Sporting estates are vital for restoring raptor numbers, but continued persecution will finish game shooting, says BASC’s Conor O’Gorman.

I was recently contacted by longstanding BASC member Dr Chris Goard, who had concerns about the findings of a 2023 research paper titled Illegal killing associated with gamebird management accounts for up to three-quarters of annual mortality in hen harriers. 

We had a lengthy chat and Chris explained: “Raptor persecution is the worst kind of publicity for us. Shoots across the UK do a huge amount of conservation work for wildlife, including our birds of prey. However, we will be judged by our failures to police illegal killing rather than our conservation successes, and changes in law restricting shooting will be inevitable. 

“I think we each need to make it clear in our shooting circles that killing birds of prey is socially unacceptable. If the hen harriers continue to be shot, trapped and poisoned, that will be the end of grouse shooting and restrictions on all game shooting will follow, regardless of our conservation credentials.” 

I agree wholeheartedly with Chris that we all need to work together to stamp out the illegal killing of raptors. Yes, there are scenarios that require the licensed control of raptors, and those applications should be processed objectively by the conservation agencies, but those who take the law into their own hands are our enemy and we should not enable or protect them. 


I reviewed the hen harrier research paper that Chris contacted me about when it was published and felt that the title did not quite match the findings. However, while we can quibble over statistics, there is no getting away from the fact that hen harriers are being illegally killed, and every incident overshadows what should be the celebration of a conservation success story. 

That is because hen harriers are doing well on the breeding front, with 141 hen harrier chicks fledged in England this year compared to 119 last year – the seventh year in a row that numbers have increased. That included 24 brood-managed chicks taken under licence from six nests on grouse moors. 

The BASC Wildlife Fund is providing £25,000 annually for brood management, and the charity’s Legacy Fund has provided £75,000 towards a project to re-introduce hen harriers to the south of England.
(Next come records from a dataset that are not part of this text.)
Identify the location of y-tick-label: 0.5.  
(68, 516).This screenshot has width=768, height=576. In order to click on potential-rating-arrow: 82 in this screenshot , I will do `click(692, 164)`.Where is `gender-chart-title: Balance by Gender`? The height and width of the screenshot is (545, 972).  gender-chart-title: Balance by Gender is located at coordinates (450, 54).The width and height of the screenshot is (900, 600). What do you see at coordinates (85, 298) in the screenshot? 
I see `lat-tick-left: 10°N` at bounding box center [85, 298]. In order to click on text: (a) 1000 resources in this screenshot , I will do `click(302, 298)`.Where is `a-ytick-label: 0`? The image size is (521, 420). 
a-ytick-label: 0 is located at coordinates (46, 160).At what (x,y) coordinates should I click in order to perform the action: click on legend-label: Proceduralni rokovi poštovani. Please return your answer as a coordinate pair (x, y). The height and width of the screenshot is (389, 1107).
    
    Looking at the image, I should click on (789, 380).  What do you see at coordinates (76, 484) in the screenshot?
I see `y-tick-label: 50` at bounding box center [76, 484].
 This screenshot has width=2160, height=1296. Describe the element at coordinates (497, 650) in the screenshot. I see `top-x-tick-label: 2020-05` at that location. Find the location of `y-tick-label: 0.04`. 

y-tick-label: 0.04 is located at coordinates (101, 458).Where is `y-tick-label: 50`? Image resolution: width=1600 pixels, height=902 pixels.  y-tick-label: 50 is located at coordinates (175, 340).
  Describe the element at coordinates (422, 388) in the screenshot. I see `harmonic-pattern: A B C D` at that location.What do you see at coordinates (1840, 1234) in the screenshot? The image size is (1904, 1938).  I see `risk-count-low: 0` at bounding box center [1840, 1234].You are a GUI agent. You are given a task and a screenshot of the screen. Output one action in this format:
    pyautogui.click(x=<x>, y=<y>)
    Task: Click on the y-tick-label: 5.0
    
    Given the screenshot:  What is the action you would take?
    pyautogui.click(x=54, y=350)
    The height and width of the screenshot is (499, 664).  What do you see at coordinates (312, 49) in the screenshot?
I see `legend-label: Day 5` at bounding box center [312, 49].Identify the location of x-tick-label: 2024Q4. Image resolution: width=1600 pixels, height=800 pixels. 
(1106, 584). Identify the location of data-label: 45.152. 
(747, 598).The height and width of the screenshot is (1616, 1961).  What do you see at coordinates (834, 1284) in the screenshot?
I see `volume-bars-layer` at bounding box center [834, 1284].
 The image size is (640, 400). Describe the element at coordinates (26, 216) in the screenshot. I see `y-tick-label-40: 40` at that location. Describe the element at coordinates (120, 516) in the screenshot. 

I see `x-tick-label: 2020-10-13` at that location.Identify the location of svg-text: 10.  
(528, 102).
However, when the public and politicians read in the media about hen harrier chicks being “trampled to death” in their camera-monitored nest or a satellite-tracked hen harrier being “decapitated alive”, those reports linger longer in memory than all of our conservation efforts combined. 

Two weeks ago, the RSPB published its annual Birdcrime report, with its press release stating that “there were 61 confirmed bird of prey persecution incidents, and at least 64% of these were linked to land used for gamebird shooting”, with renewed calls for the introduction of grouse moor licensing legislation across the UK. 

I have been through the report and we could question the statistics and 

 methodology, we could point out that bird of prey populations are faring very well and that overall raptor persecution incidents have been going down over a 10-year period. However, there is no getting away from the fact that last year saw the continued shooting, trapping and poisoning of white-tailed eagles, goshawks, peregrine falcons, hen harriers, buzzards and red kites. 

Channel 4 covered the report as an exclusive, focusing on two case studies: the shooting of a satellite-tracked hen harrier and the poisoning of white-tailed eagles. 

Media condemnation 

BASC issued a statement about the report, explaining that it showed a dramatic year-on-year decrease in incidents and that we condemn raptor persecution and would expel any member convicted of such an offence. That was, of course, lost in the noise of media condemnation of the ongoing shooting, trapping and poisoning of birds of prey in the lowlands and uplands across the UK. 

The raptor killers might be few among us, and we are a million strong, but their actions continue to undermine our conservation credentials.